Reading text -
■ ■ ■ ■
On Fri, Aug 17, 2012 at 12:54 PM, meekerdb <meeke...@verizon.net> wrote:

>  On 8/17/2012 12:51 AM, Jason Resch wrote:
>
>
> I don't follow this.  Can you explain how?
>
>  If super intelligent aliens secretly came to earth and predicted your
> actions, how has that diminished the freedom you had before their arrival?
>
>
>
>>
>> Someone asked why this concept is important. It isn't for me, per se,
>> but I would imagine that someone implementing an agent that must
>> survive in a messy real world environment (eg an autonomous robot)
>> will need to consider this issue, and build something like it into
>> their robot.
>>
>>
>  I agree with Bruno.  A mind can only be made less free if it is built
> from non-deterministic parts, it is less free to be itself in its full
> sense because with parts that do not behave in predictable ways, there is
> no way to perfectly realize a given personality.  They will always have
> some level of capriciousness that will stand in the way of that person
> realizing the person they are meant/designed to be.  The mind will never
> work perfectly as intended, at best it can only asymptotically approach
> some ideal.
>
>
> That's an interesting take, but why isn't caprice part of a personality?
>

Caprice, as an element of personality can be simulated using chaotic, but
deterministic, processes.  But if the operation of, rather than external
inputs to, a mind random, the mind will not be able to express itself 100%
of the time.  X% of the time you may be interacting with the flawlessly
operating mind, and the (1 - X%) of the time, the mind fails to operate
correctly due to a random failure of the mind's underlying platform.

It is a bit like the difference between a computer with working memory, and
one with a fault memory that occasionally causes bits to flip.  A properly
operating program can still exhibit unpredictable behavior because its
internal operation can be hidden from inspection, but you never know what
you might do if you have non-deterministic hardware.

A computer with an internal hardware-based random number generator can
still exercise its will 100% of the time, because the logical decisions
made by the computer's processor remain 100% deterministic, and thus its
program code retains its meaning.



> What's the standard of "perfectly as intended" if the intention were to be
> upredictable?
>

A deterministic mind faced with the goal would have to use pseudo
randomness.  It is not difficult to remain unpredictable.  For every n bits
of of memory, a pseudo-random algorithm can produce on the order of 2^n
bits of output before repeating.
■ ■ ■ ■
Written problem A - Summarize the email exchange on determinism and freedom in two sentences.
Written problem B - Reproduce the passage of the email exchange starting with "Caprice, as an" and going on through "have non-deterministic hardware.".
The stored data has no connection to the email exchange.

Stored entries
■ ■ ■ ■
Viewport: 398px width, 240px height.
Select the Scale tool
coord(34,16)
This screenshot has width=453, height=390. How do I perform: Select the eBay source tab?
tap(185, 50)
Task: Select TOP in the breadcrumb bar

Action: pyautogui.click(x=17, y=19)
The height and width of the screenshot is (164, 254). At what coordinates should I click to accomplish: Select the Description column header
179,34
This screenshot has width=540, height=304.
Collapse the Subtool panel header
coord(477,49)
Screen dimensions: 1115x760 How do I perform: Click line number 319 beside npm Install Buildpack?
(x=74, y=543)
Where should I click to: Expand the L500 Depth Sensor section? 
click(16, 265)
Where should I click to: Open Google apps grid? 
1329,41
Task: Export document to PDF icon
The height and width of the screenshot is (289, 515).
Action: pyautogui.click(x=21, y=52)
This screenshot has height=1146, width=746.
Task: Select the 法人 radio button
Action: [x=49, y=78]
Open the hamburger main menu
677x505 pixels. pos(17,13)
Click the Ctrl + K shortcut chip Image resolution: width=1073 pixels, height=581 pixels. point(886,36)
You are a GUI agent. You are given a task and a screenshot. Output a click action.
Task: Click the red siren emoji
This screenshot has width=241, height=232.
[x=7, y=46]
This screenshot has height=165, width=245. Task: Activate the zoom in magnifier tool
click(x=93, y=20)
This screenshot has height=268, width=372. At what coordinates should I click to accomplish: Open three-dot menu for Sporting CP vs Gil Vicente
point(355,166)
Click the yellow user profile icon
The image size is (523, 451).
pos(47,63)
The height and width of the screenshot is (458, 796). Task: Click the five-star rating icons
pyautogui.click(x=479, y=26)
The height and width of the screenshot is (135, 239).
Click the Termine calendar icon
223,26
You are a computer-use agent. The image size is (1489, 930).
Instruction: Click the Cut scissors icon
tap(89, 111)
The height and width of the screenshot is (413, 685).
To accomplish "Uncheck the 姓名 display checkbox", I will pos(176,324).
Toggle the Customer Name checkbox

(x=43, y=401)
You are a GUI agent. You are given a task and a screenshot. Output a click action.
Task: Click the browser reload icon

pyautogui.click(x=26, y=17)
■ ■ ■ ■
Task solution A - The exchange argues that a mind built from non-deterministic parts is less free, since random failures of its underlying platform keep it from expressing itself fully, whereas a computer with a hardware random number generator can still exercise its will because its logical decisions remain deterministic. It also holds that caprice and unpredictability are within reach of a deterministic mind through chaotic or pseudo-random processes.

Task solution B -
Caprice, as an element of personality can be simulated using chaotic, but
deterministic, processes.  But if the operation of, rather than external
inputs to, a mind random, the mind will not be able to express itself 100%
of the time.  X% of the time you may be interacting with the flawlessly
operating mind, and the (1 - X%) of the time, the mind fails to operate
correctly due to a random failure of the mind's underlying platform.

It is a bit like the difference between a computer with working memory, and
one with a fault memory that occasionally causes bits to flip.  A properly
operating program can still exhibit unpredictable behavior because its
internal operation can be hidden from inspection, but you never know what
you might do if you have non-deterministic hardware.